1. A method for fire source positioning by inversion of ceiling temperature field for fire reconnaissance unmanned aerial vehicle, characterized in that, The specific steps include: S1. Collect visible light images and infrared temperature distribution maps of the building ceiling using a drone, and simultaneously collect gimbal attitude data and ceiling geometric parameters. The gimbal attitude data is used to reflect the direction and angle of the camera optical axis relative to the horizontal plane. S2. Preprocess the visible light image to identify the ceiling boundary, and perform image registration and fusion of the visible light image and the infrared temperature distribution map to generate a fused image. The ceiling boundary is used to define the ceiling area and the non-ceiling area. The fused image is used to reflect the structural texture features of the building ceiling and the temperature distribution state of the corresponding position from the same viewpoint. S3. Perform perspective transformation on the fused image, combine the ceiling geometric parameters to generate a vertical top-view projection image of the building ceiling, and establish a two-dimensional coordinate system on the vertical top-view projection image. The vertical top-view projection image is used to reflect the orthographic projection view of the building ceiling on the horizontal plane that integrates structural texture and temperature information. S4. Based on the temperature gradient backtracking and thermal diffusion characteristics in the two-dimensional coordinate system, construct the fire source location inversion model and determine the coordinates of the fire source projection point.

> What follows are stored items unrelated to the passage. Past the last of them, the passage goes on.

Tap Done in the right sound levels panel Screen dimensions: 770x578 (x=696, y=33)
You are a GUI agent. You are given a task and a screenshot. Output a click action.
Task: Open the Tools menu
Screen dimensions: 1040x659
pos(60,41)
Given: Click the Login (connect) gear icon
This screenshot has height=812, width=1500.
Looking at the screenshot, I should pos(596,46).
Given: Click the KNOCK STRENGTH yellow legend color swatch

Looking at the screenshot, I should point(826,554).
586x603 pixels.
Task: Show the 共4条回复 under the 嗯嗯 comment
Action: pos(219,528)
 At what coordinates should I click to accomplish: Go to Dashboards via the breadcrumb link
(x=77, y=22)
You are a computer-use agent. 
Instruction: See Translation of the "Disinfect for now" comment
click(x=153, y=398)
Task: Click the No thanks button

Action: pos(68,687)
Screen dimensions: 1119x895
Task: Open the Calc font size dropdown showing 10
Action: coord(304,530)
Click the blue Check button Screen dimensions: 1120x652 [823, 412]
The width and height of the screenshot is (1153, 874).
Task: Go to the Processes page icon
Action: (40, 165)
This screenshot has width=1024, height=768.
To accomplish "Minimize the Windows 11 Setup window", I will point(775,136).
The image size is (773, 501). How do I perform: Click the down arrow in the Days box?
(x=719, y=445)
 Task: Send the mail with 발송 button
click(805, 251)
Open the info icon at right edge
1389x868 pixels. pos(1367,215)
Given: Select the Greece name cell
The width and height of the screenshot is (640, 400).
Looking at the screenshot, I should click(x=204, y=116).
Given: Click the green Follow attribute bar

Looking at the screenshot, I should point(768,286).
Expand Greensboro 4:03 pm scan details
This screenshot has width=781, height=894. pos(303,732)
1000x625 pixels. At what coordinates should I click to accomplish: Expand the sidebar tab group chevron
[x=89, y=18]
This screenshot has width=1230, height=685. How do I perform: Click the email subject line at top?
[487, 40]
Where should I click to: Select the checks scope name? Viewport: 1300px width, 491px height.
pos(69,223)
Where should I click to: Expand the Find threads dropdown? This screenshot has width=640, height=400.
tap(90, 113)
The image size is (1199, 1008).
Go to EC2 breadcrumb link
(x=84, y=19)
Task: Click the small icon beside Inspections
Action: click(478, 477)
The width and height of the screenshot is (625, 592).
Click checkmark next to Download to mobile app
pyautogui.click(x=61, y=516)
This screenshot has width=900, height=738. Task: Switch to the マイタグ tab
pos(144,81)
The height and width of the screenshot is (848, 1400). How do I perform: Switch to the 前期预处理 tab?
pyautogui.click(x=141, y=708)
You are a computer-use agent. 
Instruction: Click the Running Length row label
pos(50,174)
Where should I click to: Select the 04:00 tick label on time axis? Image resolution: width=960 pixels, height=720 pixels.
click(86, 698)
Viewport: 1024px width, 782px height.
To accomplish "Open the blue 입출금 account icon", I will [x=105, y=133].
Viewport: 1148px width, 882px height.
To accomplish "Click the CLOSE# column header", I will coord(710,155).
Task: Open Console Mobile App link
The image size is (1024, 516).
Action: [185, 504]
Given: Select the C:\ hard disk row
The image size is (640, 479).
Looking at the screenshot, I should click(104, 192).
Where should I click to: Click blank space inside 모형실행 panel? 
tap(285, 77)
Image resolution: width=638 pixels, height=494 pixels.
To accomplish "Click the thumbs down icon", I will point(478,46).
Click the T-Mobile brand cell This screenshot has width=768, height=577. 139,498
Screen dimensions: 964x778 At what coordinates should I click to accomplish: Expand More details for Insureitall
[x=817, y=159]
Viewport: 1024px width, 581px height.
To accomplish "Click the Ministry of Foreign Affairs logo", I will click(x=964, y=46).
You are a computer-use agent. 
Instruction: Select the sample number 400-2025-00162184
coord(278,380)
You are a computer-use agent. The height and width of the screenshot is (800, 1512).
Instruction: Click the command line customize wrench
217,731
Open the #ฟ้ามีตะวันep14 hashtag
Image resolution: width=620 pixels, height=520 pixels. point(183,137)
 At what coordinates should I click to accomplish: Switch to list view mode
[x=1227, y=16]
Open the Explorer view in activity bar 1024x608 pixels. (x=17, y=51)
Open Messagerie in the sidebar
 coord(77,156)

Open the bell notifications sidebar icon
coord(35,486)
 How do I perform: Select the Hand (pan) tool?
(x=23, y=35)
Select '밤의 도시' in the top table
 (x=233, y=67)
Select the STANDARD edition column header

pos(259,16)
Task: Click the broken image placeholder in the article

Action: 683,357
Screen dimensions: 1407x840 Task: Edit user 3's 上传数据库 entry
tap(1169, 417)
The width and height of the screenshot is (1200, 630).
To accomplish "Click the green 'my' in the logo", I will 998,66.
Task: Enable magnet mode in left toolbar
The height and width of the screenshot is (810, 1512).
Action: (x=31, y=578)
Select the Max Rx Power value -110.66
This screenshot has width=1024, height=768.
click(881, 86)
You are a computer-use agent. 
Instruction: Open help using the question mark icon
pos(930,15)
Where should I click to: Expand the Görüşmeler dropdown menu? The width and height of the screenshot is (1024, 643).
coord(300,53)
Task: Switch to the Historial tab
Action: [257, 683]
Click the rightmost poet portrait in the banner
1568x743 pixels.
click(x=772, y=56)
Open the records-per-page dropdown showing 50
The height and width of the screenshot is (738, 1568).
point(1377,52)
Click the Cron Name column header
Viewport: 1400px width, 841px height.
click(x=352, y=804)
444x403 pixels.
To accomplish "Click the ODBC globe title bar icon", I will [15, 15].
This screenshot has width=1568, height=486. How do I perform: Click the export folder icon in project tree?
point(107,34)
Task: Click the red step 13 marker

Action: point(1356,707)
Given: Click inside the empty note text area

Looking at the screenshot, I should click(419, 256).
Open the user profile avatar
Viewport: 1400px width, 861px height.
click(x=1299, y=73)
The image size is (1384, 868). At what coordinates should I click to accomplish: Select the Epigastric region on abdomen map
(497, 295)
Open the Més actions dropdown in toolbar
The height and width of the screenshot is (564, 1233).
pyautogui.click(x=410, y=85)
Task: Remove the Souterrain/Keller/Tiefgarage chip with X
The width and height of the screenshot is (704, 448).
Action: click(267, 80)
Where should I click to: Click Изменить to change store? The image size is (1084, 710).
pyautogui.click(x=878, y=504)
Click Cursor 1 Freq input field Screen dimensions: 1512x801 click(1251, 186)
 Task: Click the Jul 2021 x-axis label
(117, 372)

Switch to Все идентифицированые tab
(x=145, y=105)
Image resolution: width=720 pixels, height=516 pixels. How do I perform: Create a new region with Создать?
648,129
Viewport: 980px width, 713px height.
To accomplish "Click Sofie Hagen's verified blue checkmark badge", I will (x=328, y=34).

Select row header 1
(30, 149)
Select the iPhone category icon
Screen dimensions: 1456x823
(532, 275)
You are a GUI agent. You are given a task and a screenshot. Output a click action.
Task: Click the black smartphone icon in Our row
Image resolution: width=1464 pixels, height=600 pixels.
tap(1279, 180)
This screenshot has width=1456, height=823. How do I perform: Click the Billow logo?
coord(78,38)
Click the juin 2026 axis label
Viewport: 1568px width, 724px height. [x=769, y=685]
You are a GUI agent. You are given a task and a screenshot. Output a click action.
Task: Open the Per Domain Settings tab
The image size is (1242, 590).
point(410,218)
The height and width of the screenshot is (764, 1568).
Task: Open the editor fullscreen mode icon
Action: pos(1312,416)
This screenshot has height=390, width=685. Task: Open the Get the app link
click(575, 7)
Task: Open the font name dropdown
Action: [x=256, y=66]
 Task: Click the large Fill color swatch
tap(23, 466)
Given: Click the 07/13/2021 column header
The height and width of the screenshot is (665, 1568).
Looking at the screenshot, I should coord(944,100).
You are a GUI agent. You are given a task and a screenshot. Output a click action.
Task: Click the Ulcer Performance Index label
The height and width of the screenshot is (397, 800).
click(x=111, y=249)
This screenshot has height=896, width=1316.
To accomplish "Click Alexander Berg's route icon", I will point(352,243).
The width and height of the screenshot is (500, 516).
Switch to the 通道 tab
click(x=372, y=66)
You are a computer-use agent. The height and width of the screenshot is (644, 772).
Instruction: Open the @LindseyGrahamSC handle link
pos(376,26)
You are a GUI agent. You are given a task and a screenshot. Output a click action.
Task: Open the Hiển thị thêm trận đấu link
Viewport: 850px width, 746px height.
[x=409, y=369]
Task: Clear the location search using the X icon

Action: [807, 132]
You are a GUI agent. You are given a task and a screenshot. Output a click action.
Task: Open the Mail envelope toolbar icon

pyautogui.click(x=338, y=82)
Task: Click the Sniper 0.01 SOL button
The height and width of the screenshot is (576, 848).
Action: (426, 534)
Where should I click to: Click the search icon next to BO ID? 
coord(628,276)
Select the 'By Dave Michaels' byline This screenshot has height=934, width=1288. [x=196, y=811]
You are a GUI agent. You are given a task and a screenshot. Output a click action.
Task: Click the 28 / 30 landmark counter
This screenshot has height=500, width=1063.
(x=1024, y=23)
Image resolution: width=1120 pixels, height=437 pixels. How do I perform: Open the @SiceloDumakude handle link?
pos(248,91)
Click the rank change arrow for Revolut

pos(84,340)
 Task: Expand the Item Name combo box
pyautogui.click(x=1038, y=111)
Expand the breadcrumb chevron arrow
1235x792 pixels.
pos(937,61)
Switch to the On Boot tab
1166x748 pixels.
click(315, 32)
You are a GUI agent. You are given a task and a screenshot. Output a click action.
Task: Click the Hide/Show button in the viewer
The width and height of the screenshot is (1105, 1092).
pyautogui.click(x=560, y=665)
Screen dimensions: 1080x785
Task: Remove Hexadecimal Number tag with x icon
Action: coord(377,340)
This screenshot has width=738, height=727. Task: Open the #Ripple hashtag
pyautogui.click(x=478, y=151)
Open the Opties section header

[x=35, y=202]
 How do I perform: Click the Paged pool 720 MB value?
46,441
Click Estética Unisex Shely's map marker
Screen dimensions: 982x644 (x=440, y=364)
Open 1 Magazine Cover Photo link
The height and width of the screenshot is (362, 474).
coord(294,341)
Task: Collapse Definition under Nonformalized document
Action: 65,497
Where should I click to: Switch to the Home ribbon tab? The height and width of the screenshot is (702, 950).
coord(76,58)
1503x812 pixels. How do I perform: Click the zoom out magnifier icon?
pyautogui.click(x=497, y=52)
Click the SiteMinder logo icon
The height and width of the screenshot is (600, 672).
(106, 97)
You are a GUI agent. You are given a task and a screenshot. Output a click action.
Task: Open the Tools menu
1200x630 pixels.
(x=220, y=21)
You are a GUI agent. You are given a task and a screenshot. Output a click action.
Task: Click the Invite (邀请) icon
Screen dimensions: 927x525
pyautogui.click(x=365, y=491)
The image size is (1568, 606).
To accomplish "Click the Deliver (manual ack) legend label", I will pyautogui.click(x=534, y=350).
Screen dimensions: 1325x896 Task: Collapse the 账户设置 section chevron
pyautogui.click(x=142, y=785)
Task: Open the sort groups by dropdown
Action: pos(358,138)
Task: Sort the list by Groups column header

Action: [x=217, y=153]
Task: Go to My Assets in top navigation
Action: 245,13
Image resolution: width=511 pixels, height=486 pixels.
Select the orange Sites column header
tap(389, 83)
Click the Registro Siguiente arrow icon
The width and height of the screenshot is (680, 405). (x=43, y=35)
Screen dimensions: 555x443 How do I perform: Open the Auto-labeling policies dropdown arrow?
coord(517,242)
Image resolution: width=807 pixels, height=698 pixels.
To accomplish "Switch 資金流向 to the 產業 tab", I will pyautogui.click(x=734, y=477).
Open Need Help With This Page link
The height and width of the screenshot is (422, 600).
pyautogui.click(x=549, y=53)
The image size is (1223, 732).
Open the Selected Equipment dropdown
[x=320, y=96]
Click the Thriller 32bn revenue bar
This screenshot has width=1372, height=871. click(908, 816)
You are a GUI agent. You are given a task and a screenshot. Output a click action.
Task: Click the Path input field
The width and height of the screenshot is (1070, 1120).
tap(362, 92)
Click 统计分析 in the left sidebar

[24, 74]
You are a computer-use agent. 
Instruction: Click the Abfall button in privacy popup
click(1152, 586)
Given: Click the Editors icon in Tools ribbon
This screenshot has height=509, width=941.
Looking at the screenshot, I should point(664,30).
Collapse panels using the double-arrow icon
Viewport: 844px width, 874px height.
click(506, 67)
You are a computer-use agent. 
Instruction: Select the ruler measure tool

2. The method for locating fire sources by inverting the roof temperature field for fire reconnaissance UAVs according to claim 1, characterized in that: The drone is equipped with an optical camera and an infrared thermal imaging camera, which are used to collect visible light images and infrared temperature distribution maps of the building ceiling, respectively. The drone's control console reads the gimbal's pitch angle, roll angle, and yaw angle, and the ceiling's geometric parameters are obtained through a laser rangefinder or photogrammetry.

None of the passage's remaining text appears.